En parlant ainsi, elle leva involontairement sur Gaston son beau regard limpide et doux ; puis, abandonnant le bras du jeune homme, elle s’en alla appuyée sur Anastasie.

— Ma cousine, lui dit celle-ci avec inquiétude, vous êtes encore toute pâle ; vous souffrez ?

— Un peu, répondit Éléonore en portant la main à son front ; ma pauvre tête s’en va : le grand jour m’éblouit.

Elle fit encore quelques pas en chancelant, et, en entrant dans la salle, elle s’évanouit.

— Dieu du ciel ! ma nièce, qu’est-il donc arrivé ? dit la baronne en la prenant dans ses bras, tandis qu’Anastasie, tout éperdue, avançait le fauteuil de son père et criait à la Rousse d’apporter du vinaigre. — Mais qu’est-il donc arrivé ? répéta Mme de Colobrières en mouillant avec de l’eau froide les tempes de la jeune fille et en lui faisant respirer la burette de verre fêlé que venait d’apporter la Rousse.
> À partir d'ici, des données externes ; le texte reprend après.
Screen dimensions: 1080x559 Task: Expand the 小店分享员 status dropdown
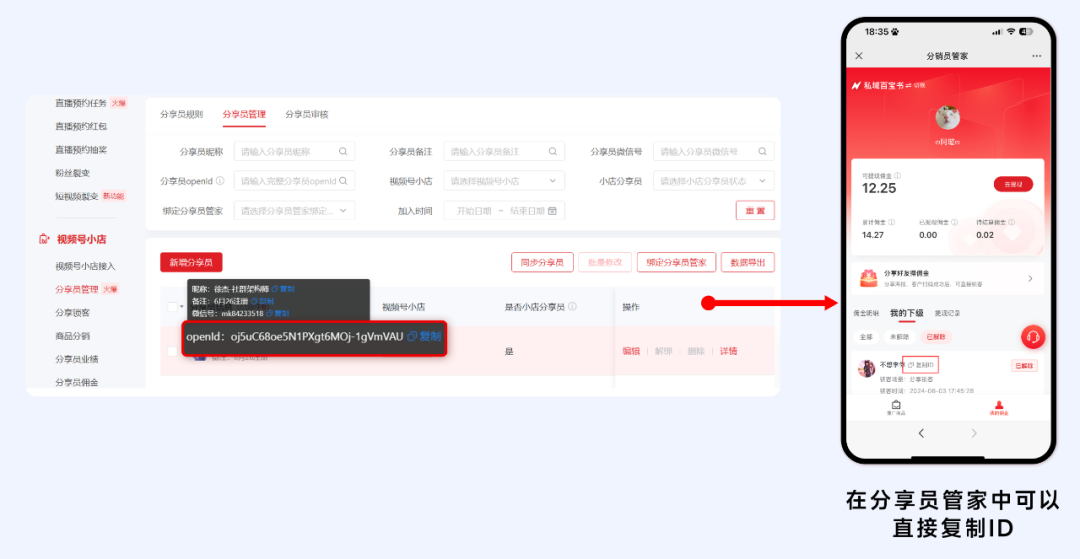click(x=713, y=181)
— Nous étions à nous promener près du fossé, répondit Anastasie, et ma cousine a eu peur des serpens.

— Pauvre petite ! elle n’a pas été élevée à la campagne ; elle n’est pas accoutumée, comme nous, à ces vilaines bêtes, dit la baronne. Quelle idée de l’avoir conduite dans cet endroit, où fourmillent, je crois, tous les insectes de la création ! Il fallait la promener sur la plate-forme, où elle n’aurait vu que de jolis petits lézards gris et des sauterelles ?

Cependant Éléonore soupira, rouvrit les yeux, et murmura en serrant la main de la baronne :

— Chère tante ! je me sens déjà mieux ; pardon de l’inquiétude que je vous donne. J’ai eu comme une défaillance ; mais c’est déjà passé ; me voilà remise.

Elle voulut se lever ; la baronne la contraignit doucement à se rasseoir.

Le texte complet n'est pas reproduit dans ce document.